=== Records supplied ===

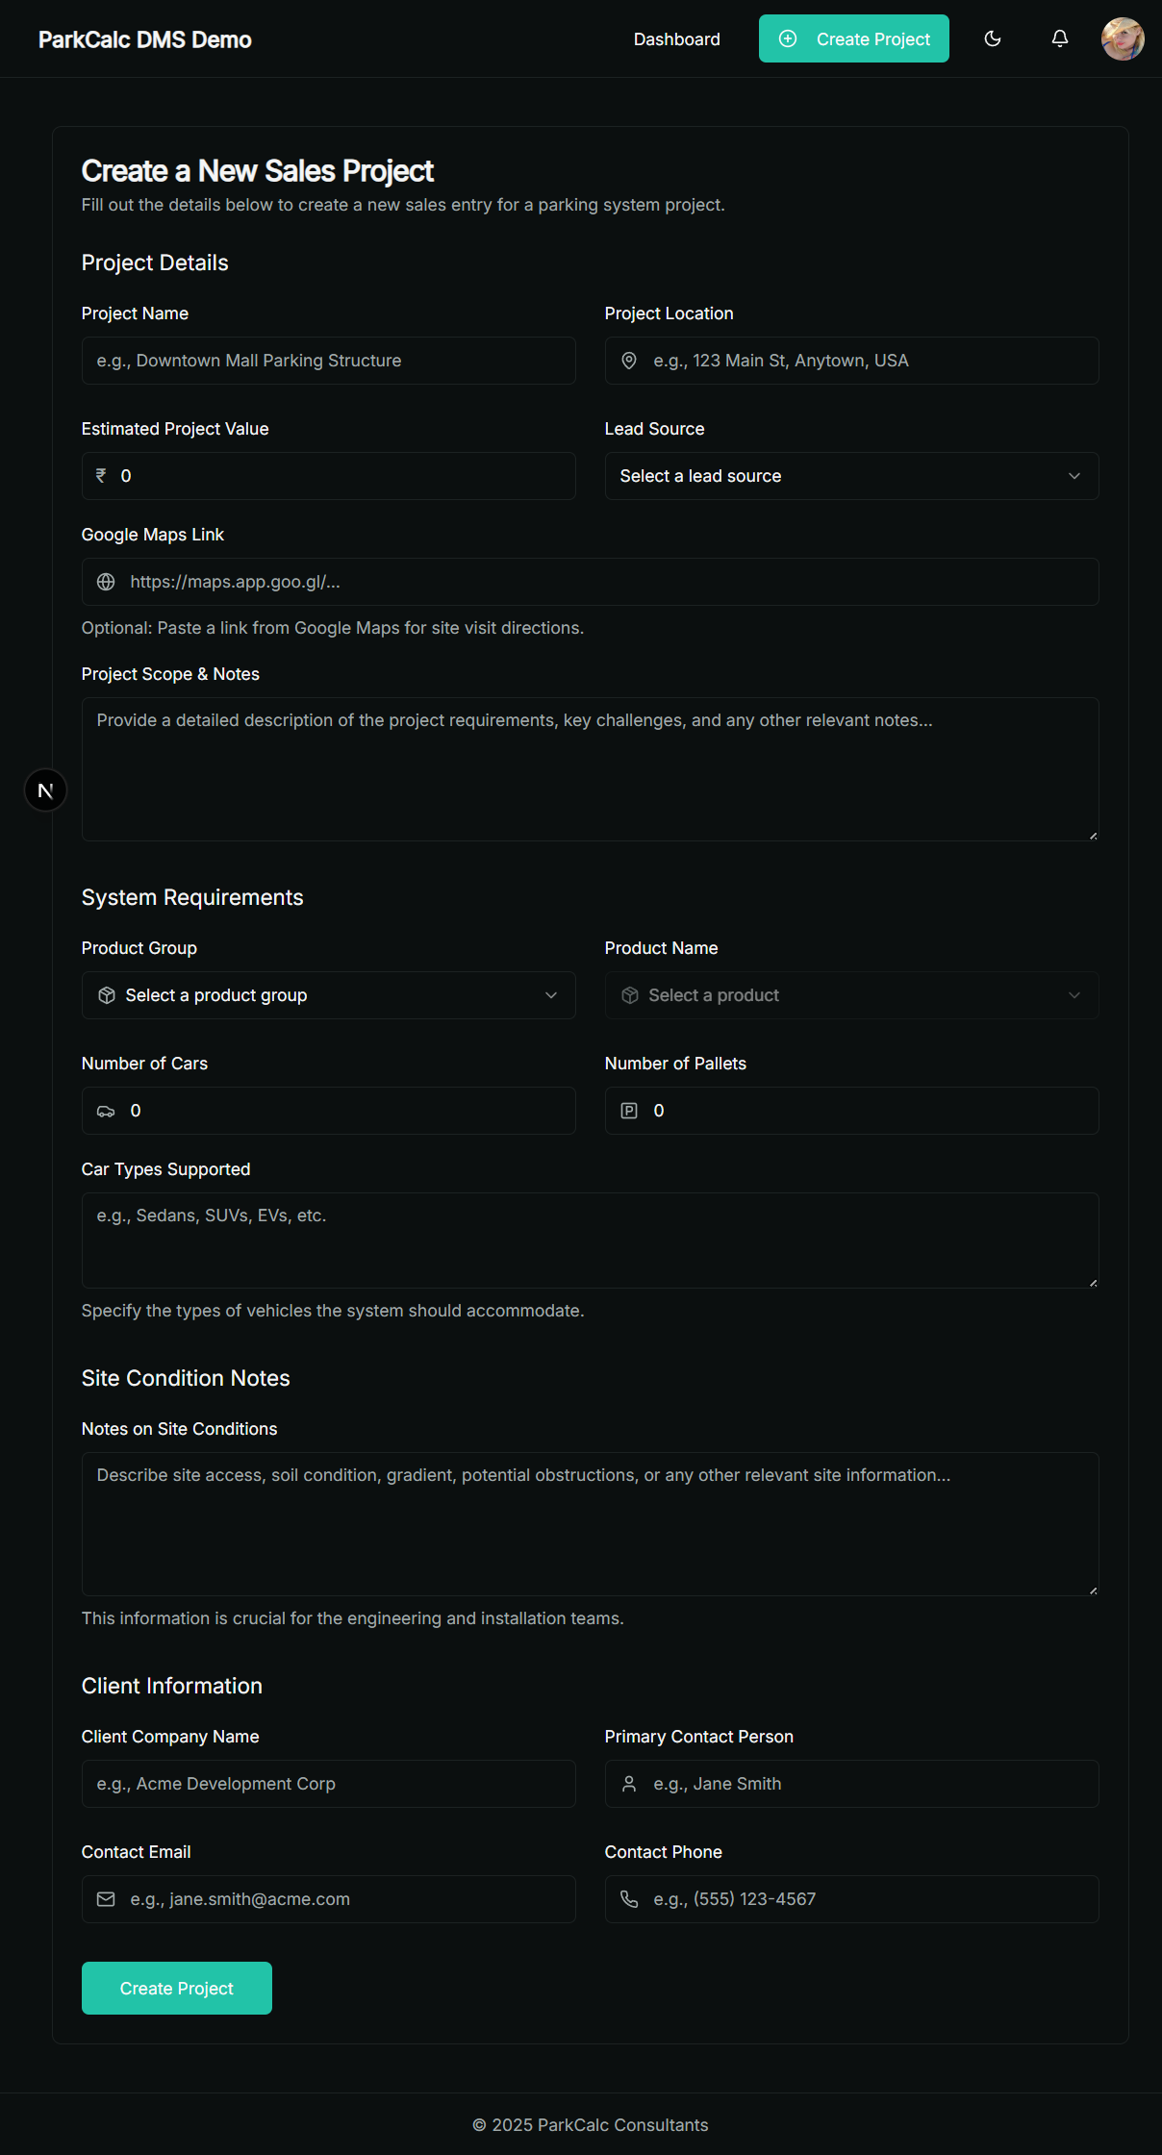The width and height of the screenshot is (1162, 2155).
Task: Open the Lead Source dropdown
Action: pyautogui.click(x=851, y=475)
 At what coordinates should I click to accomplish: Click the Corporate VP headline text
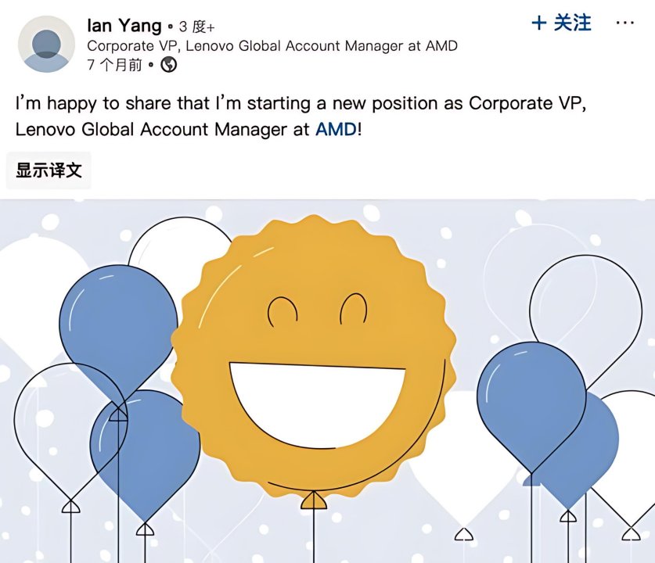[x=272, y=46]
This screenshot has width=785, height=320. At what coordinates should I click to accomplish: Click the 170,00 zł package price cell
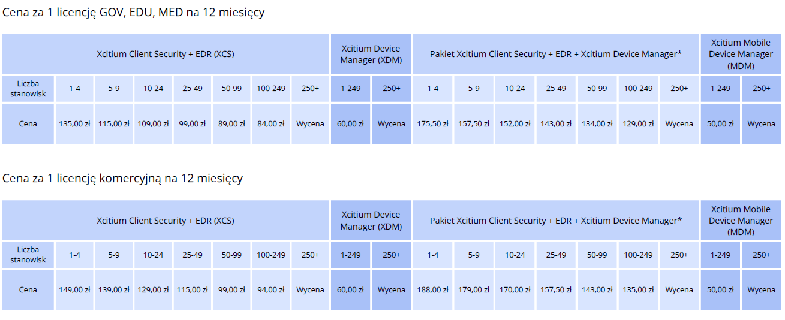coord(515,290)
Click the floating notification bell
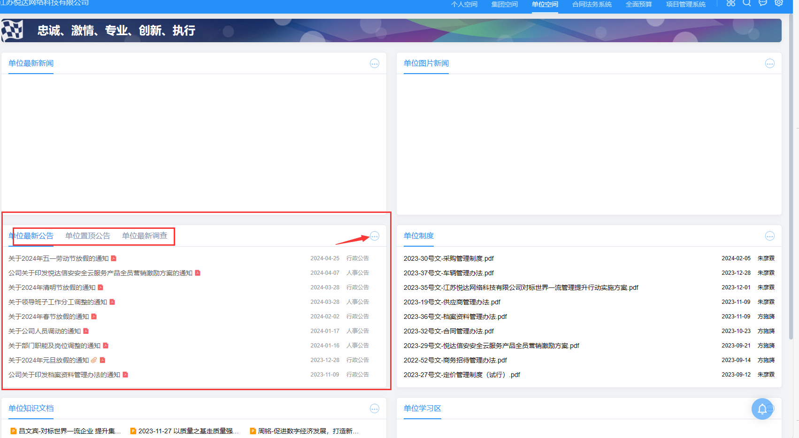This screenshot has height=438, width=799. coord(762,409)
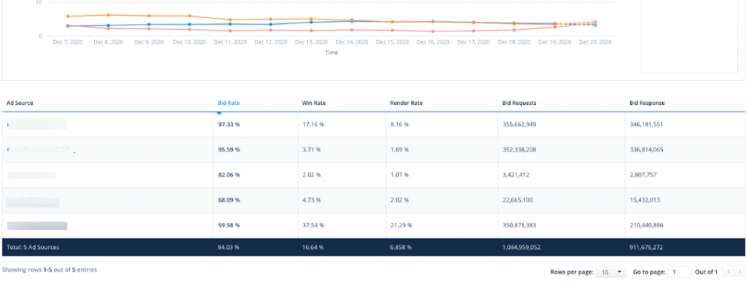This screenshot has width=746, height=284.
Task: Click the Bid Response column header
Action: pos(647,103)
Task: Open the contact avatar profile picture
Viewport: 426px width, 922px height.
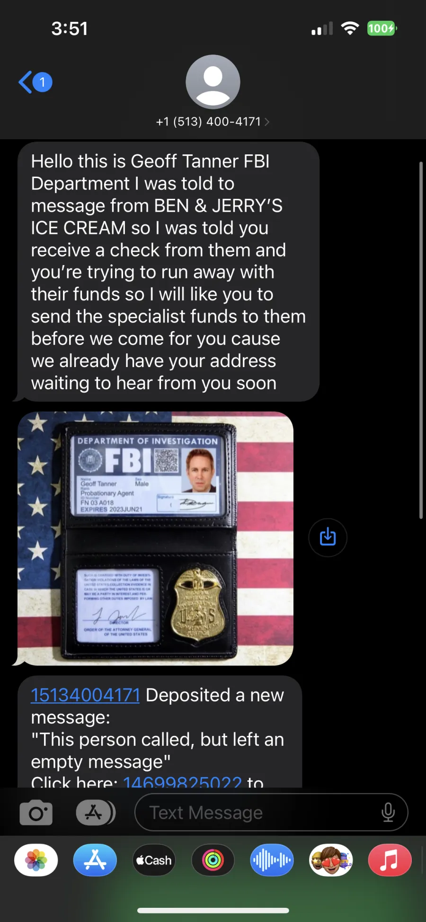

===

:: Action item ::
Reproduce verbatim, and only, the lines starting at the one that contains "Task: Open the contact avatar profile picture" and ending with the final line of the records; leave out the pictures.

:: Solution to this exercise ::
Task: Open the contact avatar profile picture
Viewport: 426px width, 922px height.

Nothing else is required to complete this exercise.